*REQUIRED WORK*:
Give the listing again in full, matching it character for character.

==== SOURCE DATA

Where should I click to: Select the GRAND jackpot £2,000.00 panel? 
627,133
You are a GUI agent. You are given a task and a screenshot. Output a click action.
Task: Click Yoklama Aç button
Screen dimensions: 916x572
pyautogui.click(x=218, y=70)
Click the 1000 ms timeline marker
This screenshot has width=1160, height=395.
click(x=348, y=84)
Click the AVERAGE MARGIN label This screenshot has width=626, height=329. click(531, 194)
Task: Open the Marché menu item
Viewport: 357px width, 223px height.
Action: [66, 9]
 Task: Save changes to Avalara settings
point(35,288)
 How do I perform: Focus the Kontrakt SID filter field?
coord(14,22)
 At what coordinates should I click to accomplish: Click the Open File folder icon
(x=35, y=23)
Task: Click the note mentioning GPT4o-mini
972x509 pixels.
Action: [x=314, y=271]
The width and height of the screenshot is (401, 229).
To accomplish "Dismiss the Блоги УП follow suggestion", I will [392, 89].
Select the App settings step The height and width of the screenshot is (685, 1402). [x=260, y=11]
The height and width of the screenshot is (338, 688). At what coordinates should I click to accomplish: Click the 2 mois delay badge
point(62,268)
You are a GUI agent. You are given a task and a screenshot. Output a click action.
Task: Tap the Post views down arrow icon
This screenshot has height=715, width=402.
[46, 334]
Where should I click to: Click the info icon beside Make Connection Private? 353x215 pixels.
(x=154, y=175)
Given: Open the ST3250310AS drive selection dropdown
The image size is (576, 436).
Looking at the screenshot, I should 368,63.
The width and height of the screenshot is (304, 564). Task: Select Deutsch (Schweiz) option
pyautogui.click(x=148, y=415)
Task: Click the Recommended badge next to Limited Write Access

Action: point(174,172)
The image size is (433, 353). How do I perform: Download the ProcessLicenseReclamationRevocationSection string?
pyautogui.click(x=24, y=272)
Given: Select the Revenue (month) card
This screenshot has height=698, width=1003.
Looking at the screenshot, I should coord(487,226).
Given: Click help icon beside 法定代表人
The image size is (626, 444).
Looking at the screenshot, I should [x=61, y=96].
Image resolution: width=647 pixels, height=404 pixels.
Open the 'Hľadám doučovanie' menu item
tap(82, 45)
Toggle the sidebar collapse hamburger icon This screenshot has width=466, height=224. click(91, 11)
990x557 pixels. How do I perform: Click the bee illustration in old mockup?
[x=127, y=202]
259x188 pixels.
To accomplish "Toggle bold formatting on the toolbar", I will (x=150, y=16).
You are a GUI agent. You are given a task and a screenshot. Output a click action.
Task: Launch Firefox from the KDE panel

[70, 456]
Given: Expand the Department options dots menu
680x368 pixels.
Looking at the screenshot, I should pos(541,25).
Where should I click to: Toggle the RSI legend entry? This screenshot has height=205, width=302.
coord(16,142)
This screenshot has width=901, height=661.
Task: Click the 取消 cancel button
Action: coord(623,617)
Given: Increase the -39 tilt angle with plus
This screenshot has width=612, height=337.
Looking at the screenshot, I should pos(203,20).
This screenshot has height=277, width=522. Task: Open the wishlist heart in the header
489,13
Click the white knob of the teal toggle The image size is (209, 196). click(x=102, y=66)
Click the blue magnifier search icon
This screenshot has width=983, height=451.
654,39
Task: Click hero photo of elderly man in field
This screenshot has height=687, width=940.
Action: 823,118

========

*ANSWER SECTION*:
Where should I click to: Select the GRAND jackpot £2,000.00 panel? 
627,133
You are a GUI agent. You are given a task and a screenshot. Output a click action.
Task: Click Yoklama Aç button
Screen dimensions: 916x572
pyautogui.click(x=218, y=70)
Click the 1000 ms timeline marker
This screenshot has width=1160, height=395.
click(x=348, y=84)
Click the AVERAGE MARGIN label This screenshot has width=626, height=329. click(531, 194)
Task: Open the Marché menu item
Viewport: 357px width, 223px height.
Action: [66, 9]
 Task: Save changes to Avalara settings
point(35,288)
 How do I perform: Focus the Kontrakt SID filter field?
coord(14,22)
 At what coordinates should I click to accomplish: Click the Open File folder icon
(x=35, y=23)
Task: Click the note mentioning GPT4o-mini
972x509 pixels.
Action: [x=314, y=271]
The width and height of the screenshot is (401, 229).
To accomplish "Dismiss the Блоги УП follow suggestion", I will [392, 89].
Select the App settings step The height and width of the screenshot is (685, 1402). [x=260, y=11]
The height and width of the screenshot is (338, 688). At what coordinates should I click to accomplish: Click the 2 mois delay badge
point(62,268)
You are a GUI agent. You are given a task and a screenshot. Output a click action.
Task: Tap the Post views down arrow icon
This screenshot has height=715, width=402.
[46, 334]
Where should I click to: Click the info icon beside Make Connection Private? 353x215 pixels.
(x=154, y=175)
Given: Open the ST3250310AS drive selection dropdown
The image size is (576, 436).
Looking at the screenshot, I should 368,63.
The width and height of the screenshot is (304, 564). Task: Select Deutsch (Schweiz) option
pyautogui.click(x=148, y=415)
Task: Click the Recommended badge next to Limited Write Access

Action: point(174,172)
The image size is (433, 353). How do I perform: Download the ProcessLicenseReclamationRevocationSection string?
pyautogui.click(x=24, y=272)
Given: Select the Revenue (month) card
This screenshot has height=698, width=1003.
Looking at the screenshot, I should coord(487,226).
Given: Click help icon beside 法定代表人
The image size is (626, 444).
Looking at the screenshot, I should [x=61, y=96].
Image resolution: width=647 pixels, height=404 pixels.
Open the 'Hľadám doučovanie' menu item
tap(82, 45)
Toggle the sidebar collapse hamburger icon This screenshot has width=466, height=224. click(91, 11)
990x557 pixels. How do I perform: Click the bee illustration in old mockup?
[x=127, y=202]
259x188 pixels.
To accomplish "Toggle bold formatting on the toolbar", I will (x=150, y=16).
You are a GUI agent. You are given a task and a screenshot. Output a click action.
Task: Launch Firefox from the KDE panel

[70, 456]
Given: Expand the Department options dots menu
680x368 pixels.
Looking at the screenshot, I should pos(541,25).
Where should I click to: Toggle the RSI legend entry? This screenshot has height=205, width=302.
coord(16,142)
This screenshot has width=901, height=661.
Task: Click the 取消 cancel button
Action: coord(623,617)
Given: Increase the -39 tilt angle with plus
This screenshot has width=612, height=337.
Looking at the screenshot, I should pos(203,20).
This screenshot has height=277, width=522. Task: Open the wishlist heart in the header
489,13
Click the white knob of the teal toggle The image size is (209, 196). click(x=102, y=66)
Click the blue magnifier search icon
This screenshot has width=983, height=451.
654,39
Task: Click hero photo of elderly man in field
This screenshot has height=687, width=940.
Action: 823,118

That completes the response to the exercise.